• What to work on
Look through the data below, and copy each line that carries the word "will".

(Extracted data entries)
______

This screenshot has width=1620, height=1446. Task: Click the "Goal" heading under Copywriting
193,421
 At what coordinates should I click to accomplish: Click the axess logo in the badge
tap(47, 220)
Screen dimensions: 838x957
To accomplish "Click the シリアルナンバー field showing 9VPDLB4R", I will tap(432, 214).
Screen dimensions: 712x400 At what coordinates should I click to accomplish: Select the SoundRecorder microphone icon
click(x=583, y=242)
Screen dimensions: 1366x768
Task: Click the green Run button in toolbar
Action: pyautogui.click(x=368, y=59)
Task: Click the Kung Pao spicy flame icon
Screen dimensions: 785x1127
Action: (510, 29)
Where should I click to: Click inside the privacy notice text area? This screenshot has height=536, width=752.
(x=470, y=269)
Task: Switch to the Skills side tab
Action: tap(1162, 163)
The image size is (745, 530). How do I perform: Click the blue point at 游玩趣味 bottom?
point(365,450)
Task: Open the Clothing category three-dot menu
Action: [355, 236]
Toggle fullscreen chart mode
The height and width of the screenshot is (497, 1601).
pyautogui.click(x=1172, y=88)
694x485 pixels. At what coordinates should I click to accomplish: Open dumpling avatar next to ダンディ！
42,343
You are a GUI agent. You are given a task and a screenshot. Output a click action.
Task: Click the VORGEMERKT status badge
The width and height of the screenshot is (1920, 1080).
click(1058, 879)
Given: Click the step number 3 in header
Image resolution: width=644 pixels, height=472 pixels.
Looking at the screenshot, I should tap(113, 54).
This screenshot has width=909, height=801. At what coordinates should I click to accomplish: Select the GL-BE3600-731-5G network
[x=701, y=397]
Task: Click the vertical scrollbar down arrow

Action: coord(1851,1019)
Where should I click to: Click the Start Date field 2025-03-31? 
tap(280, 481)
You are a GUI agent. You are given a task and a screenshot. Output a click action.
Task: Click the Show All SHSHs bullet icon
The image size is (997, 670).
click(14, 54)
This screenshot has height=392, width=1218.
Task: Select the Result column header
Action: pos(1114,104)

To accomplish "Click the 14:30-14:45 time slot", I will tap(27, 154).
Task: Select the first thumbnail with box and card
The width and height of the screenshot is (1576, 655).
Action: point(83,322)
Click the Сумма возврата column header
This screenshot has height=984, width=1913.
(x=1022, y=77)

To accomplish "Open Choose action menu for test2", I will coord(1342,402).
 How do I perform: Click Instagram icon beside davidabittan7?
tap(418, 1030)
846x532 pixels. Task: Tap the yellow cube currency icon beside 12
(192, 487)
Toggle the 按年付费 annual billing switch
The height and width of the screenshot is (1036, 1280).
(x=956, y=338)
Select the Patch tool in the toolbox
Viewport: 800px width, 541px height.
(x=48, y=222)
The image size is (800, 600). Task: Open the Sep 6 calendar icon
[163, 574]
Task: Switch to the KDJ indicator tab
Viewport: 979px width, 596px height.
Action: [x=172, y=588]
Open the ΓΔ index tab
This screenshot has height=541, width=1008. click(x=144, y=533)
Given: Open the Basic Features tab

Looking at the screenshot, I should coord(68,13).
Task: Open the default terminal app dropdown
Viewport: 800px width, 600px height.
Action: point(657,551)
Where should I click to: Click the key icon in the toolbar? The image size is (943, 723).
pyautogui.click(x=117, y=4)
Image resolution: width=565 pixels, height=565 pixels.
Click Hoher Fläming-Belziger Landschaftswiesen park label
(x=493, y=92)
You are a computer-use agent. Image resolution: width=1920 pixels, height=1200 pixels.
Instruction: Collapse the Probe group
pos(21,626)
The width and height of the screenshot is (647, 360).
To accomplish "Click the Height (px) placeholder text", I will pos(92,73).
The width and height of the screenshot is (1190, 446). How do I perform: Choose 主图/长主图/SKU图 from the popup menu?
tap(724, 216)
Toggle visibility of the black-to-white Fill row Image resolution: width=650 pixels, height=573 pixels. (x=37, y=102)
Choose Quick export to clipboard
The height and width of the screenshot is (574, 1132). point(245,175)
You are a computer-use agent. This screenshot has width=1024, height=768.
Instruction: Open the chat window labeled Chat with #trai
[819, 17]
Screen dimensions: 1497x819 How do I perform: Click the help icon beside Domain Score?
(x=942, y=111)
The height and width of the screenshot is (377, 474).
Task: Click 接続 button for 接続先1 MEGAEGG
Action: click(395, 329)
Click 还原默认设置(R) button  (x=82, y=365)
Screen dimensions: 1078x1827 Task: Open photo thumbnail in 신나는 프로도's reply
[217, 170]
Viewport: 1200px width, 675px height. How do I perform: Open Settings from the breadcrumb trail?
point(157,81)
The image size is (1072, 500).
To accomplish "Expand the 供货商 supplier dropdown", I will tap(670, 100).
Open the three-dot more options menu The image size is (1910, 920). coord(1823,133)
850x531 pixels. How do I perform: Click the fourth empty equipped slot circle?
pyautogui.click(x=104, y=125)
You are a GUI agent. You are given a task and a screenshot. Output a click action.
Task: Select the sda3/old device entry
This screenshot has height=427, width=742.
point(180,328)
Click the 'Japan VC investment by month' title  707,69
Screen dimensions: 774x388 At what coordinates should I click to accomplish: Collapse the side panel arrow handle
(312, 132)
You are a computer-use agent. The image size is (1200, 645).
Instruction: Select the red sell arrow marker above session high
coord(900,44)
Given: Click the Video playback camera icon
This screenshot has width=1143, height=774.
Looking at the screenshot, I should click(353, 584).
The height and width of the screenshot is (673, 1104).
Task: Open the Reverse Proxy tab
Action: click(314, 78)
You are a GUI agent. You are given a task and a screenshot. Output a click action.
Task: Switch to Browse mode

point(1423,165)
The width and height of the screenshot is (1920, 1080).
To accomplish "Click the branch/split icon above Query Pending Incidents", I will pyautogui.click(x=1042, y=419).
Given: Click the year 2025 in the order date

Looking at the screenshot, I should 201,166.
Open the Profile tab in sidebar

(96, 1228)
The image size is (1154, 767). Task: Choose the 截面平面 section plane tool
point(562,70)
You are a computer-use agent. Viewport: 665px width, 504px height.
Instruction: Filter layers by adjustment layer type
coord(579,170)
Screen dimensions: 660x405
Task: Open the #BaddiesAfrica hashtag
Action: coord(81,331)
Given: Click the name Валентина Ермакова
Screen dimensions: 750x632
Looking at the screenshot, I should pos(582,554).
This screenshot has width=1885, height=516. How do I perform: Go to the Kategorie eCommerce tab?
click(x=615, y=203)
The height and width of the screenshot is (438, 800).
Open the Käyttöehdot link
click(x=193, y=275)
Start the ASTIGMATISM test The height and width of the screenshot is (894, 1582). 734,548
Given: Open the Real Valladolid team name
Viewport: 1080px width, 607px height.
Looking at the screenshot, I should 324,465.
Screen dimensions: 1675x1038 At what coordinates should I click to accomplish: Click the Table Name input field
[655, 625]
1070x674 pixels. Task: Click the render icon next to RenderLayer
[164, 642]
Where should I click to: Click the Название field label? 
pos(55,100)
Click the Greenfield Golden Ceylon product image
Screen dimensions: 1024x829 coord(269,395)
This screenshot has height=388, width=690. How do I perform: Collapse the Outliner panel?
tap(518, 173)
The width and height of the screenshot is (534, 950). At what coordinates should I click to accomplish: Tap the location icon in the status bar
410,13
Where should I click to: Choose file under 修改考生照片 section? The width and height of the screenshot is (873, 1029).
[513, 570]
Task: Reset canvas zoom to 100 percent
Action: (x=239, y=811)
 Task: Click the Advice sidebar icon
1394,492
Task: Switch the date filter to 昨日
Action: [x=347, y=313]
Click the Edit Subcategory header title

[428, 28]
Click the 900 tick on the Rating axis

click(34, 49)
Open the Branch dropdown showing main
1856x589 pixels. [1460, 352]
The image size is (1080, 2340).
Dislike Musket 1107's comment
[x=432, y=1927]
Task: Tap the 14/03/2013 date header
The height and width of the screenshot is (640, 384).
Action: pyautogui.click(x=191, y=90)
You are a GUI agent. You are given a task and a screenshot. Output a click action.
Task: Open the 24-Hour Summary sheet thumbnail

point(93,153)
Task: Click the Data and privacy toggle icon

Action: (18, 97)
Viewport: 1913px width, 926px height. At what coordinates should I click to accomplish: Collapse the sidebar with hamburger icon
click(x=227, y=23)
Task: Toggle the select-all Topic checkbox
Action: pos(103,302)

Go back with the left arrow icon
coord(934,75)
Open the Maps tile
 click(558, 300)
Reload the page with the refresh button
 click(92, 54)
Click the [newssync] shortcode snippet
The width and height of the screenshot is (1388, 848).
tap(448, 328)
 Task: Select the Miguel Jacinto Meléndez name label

______

• Response for this exercise
To accomplish "Click the シリアルナンバー field showing 9VPDLB4R", I will tap(432, 214).
To accomplish "Click the 14:30-14:45 time slot", I will tap(27, 154).
To accomplish "Open Choose action menu for test2", I will coord(1342,402).
To accomplish "Click the Height (px) placeholder text", I will pos(92,73).
To accomplish "Expand the 供货商 supplier dropdown", I will tap(670, 100).
To accomplish "Click the branch/split icon above Query Pending Incidents", I will pyautogui.click(x=1042, y=419).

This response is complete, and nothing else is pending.